**WHAT YOU NEED TO DO**
Return the lines of the material below exactly, beginning with the line that has "Open the inbox icon in the top bar" in it and finishing with the line that has "You are a GUI" in it. Leave all pictures aside.

· · · · · · ·

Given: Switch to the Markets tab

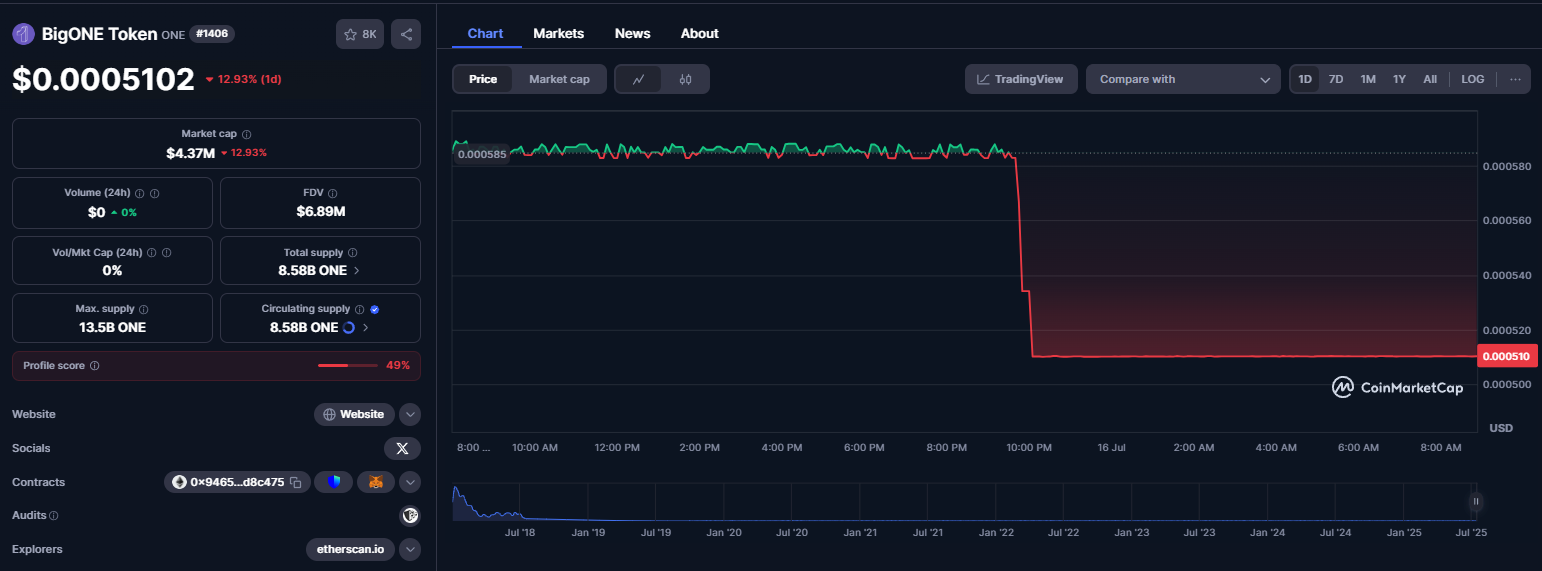Looking at the screenshot, I should point(558,33).
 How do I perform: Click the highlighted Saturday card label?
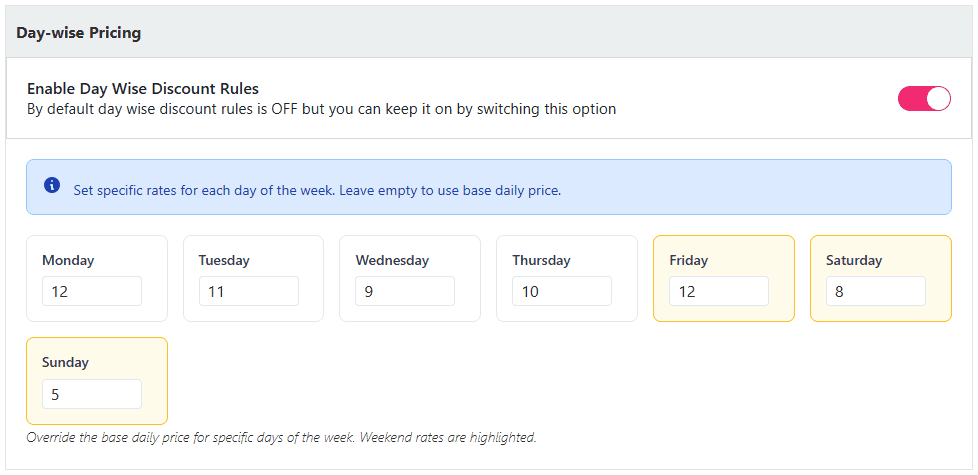(854, 261)
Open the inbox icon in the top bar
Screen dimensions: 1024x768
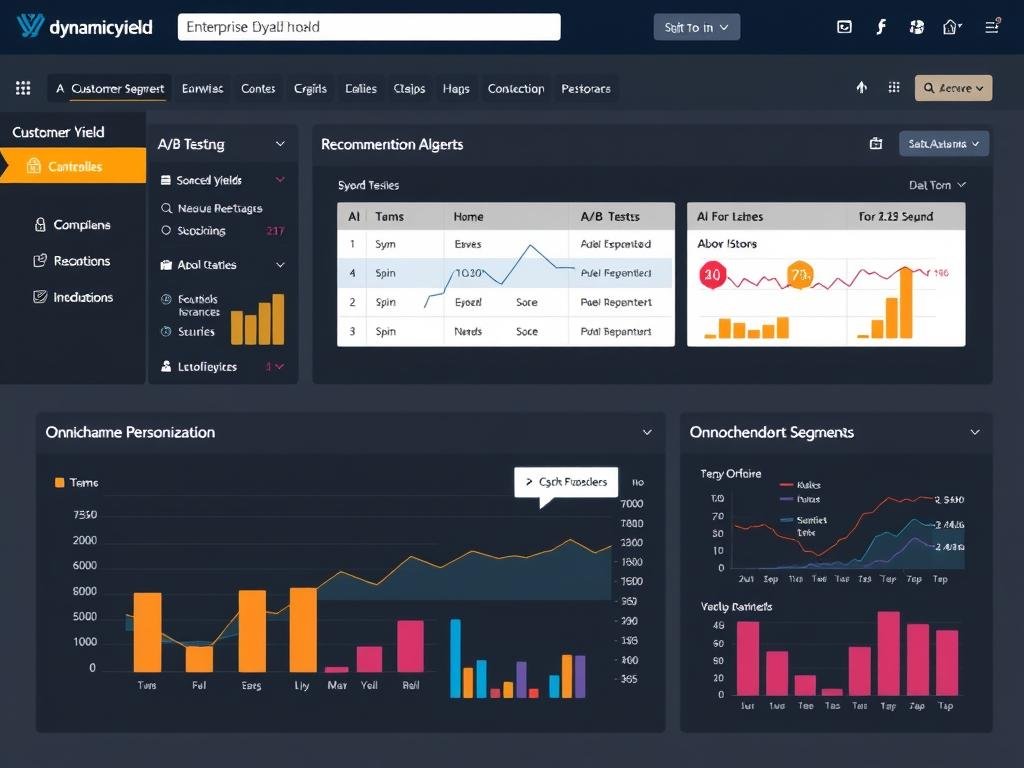pos(843,26)
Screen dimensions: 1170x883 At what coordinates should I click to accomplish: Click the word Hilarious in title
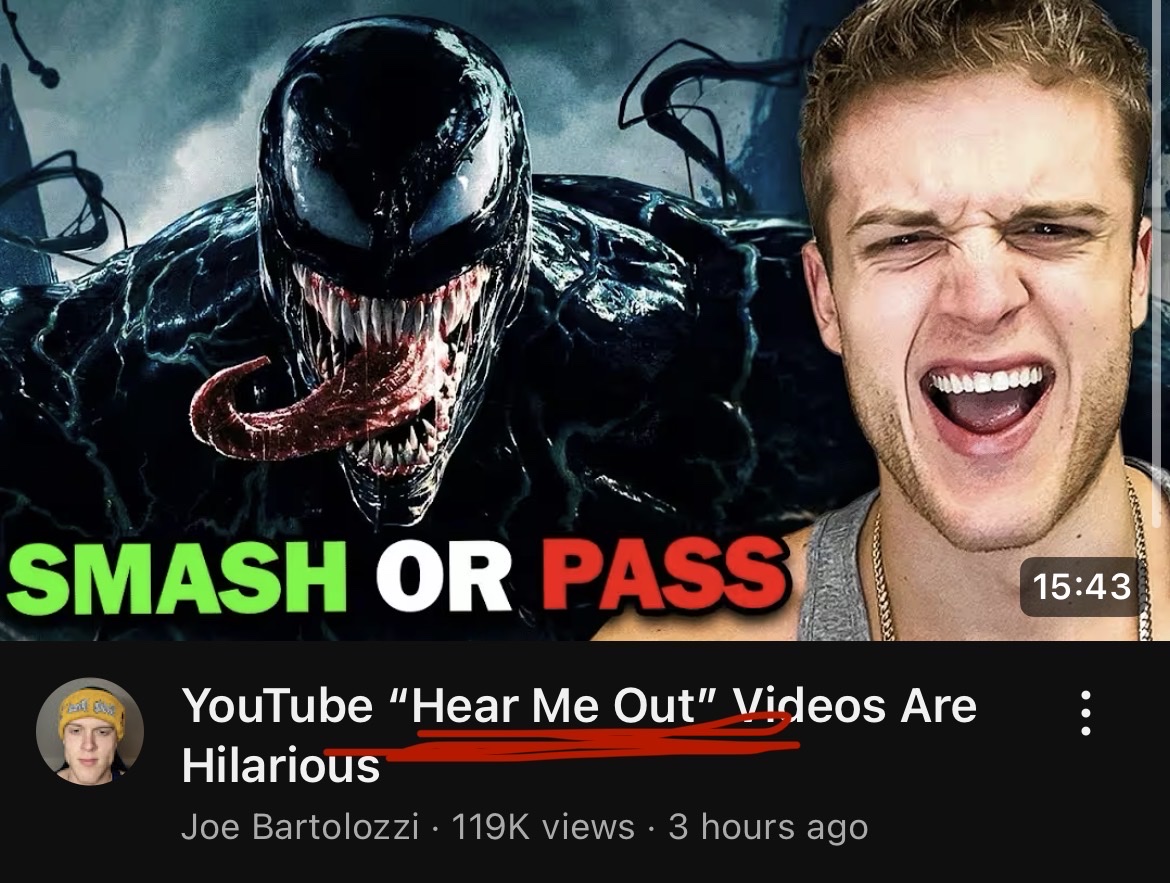[x=281, y=766]
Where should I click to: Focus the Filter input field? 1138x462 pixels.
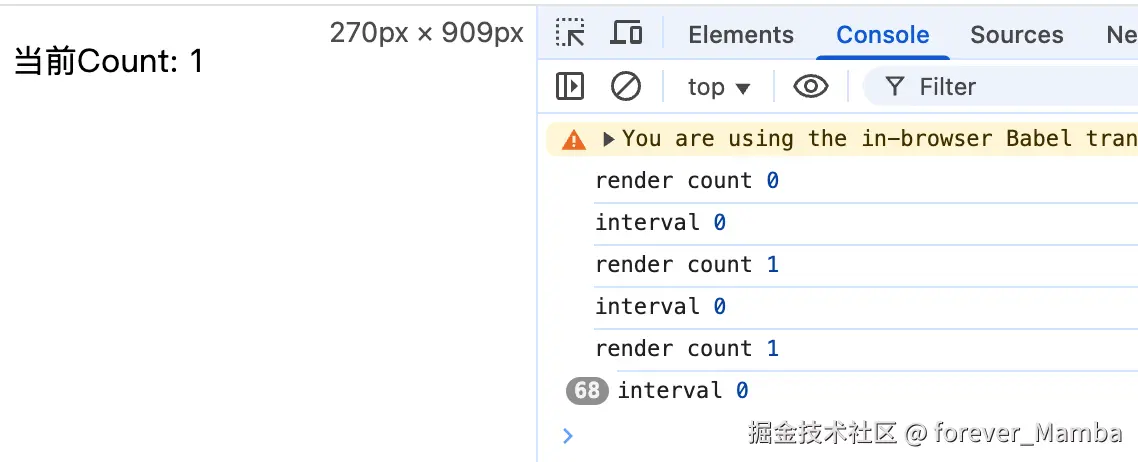pyautogui.click(x=1002, y=87)
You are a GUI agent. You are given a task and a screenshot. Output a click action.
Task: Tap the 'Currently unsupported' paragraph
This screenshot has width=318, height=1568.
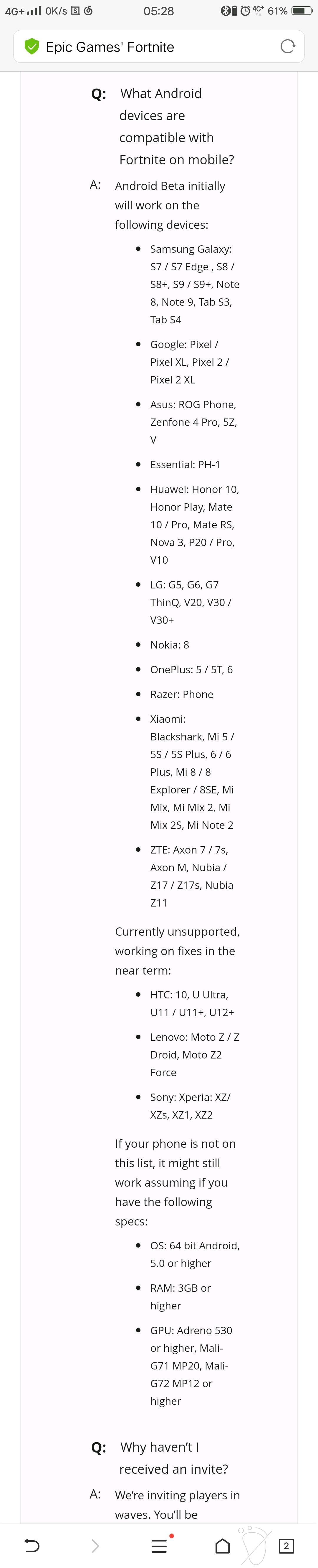tap(177, 951)
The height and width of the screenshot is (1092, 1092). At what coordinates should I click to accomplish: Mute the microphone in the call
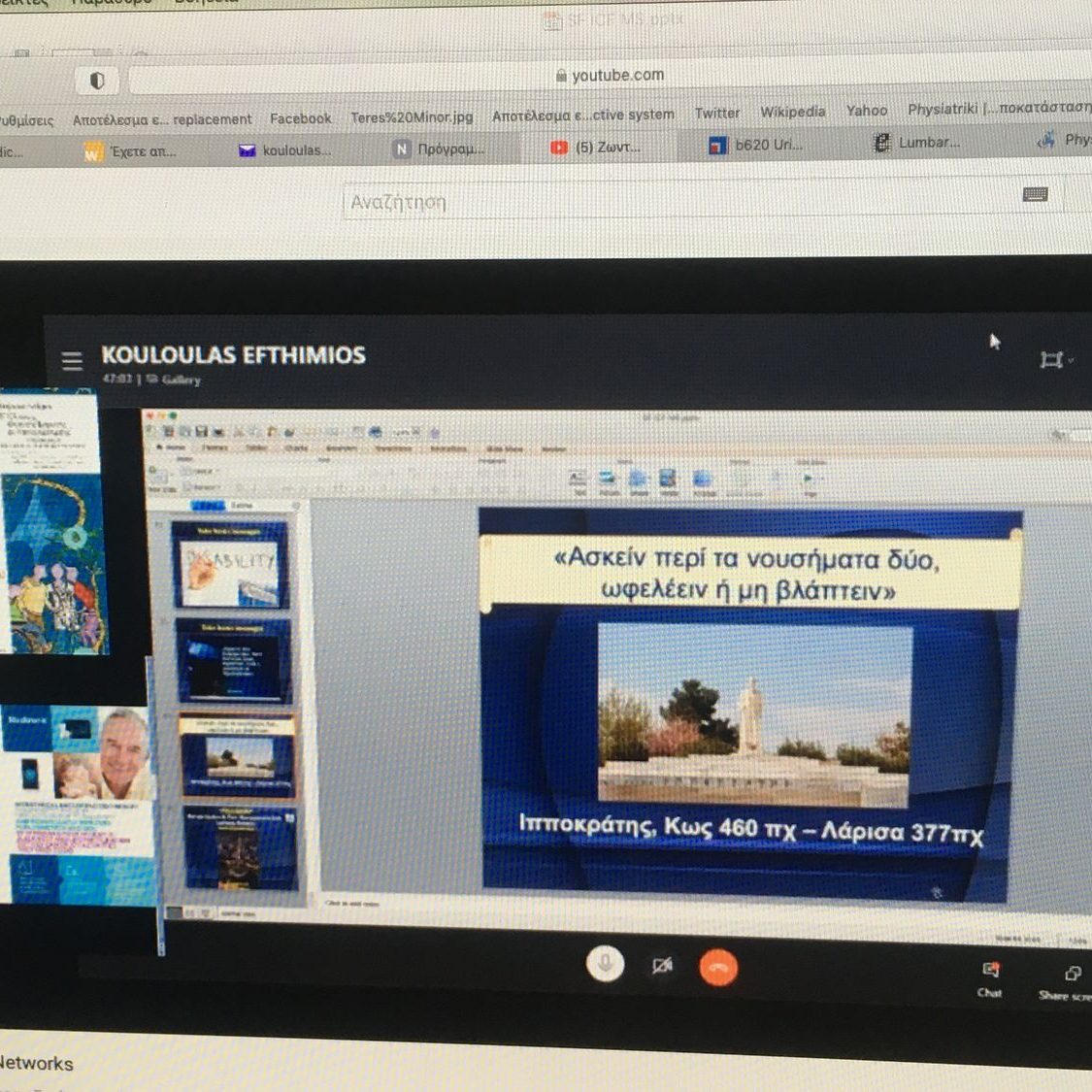pos(605,963)
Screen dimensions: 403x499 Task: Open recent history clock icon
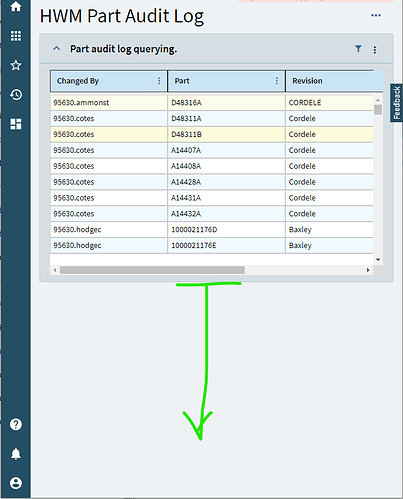[16, 95]
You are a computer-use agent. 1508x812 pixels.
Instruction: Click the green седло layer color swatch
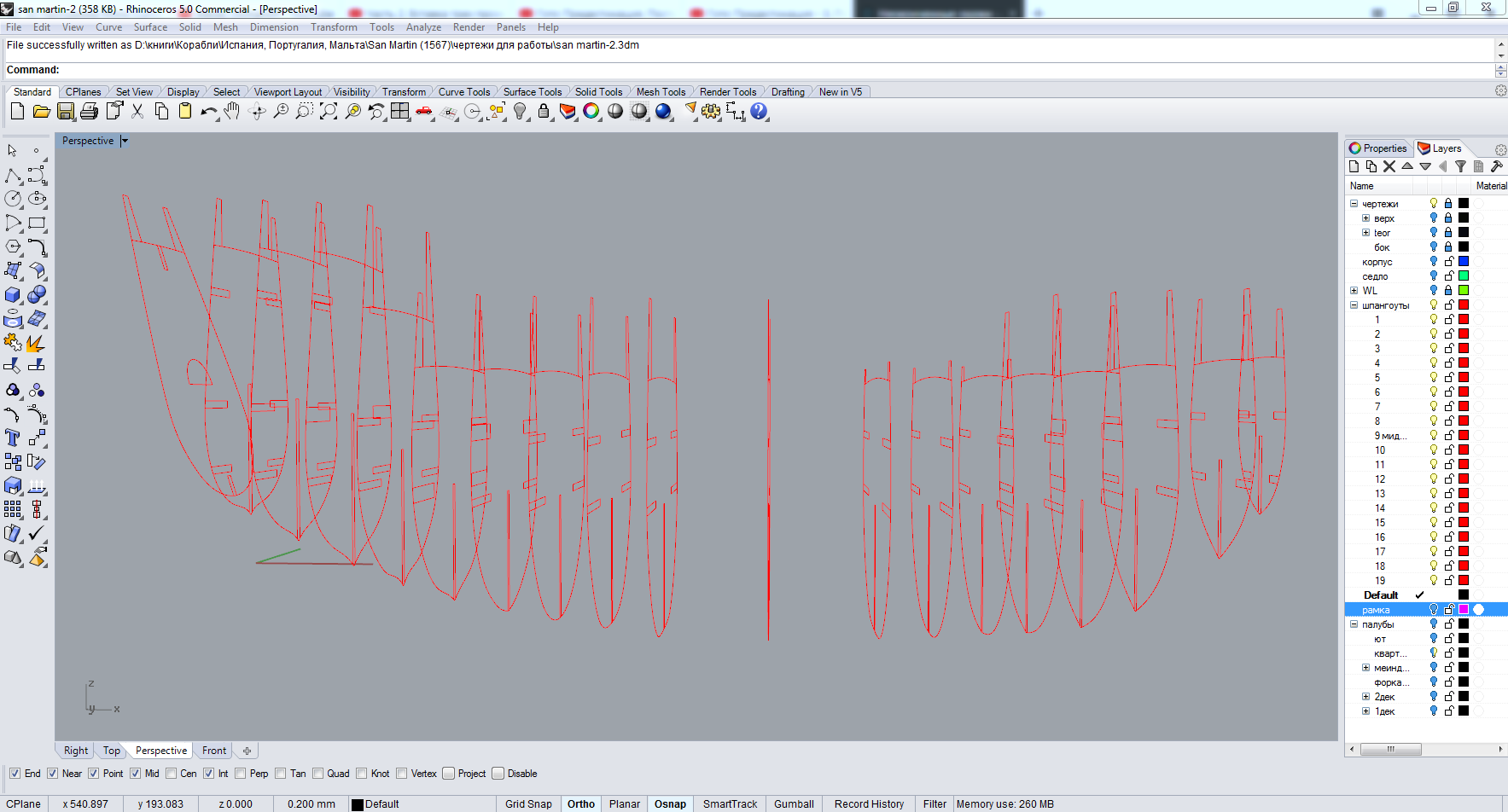coord(1464,276)
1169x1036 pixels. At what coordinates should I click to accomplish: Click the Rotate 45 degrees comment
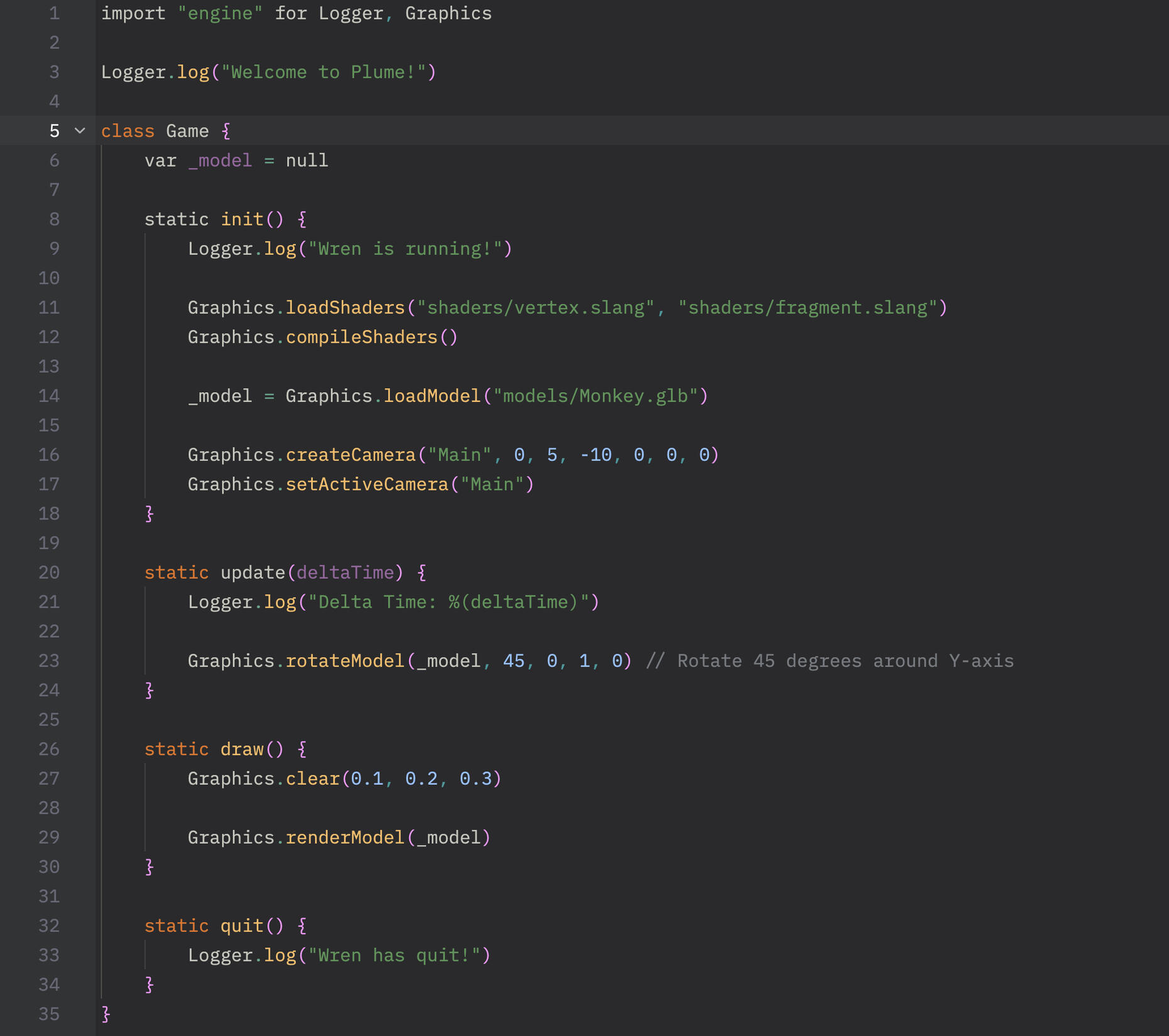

· · · · · · ·

**YOUR SOLUTION**
Open the inbox icon in the top bar
Screen dimensions: 1024x768
pos(843,26)
Screen dimensions: 1170x883 At what coordinates should I click to accomplish: Click the word Hilarious in title
[x=281, y=766]
Where should I click to: Focus the Filter input field? 1138x462 pixels.
pyautogui.click(x=1002, y=87)
You are a GUI agent. You are given a task and a screenshot. Output a click action.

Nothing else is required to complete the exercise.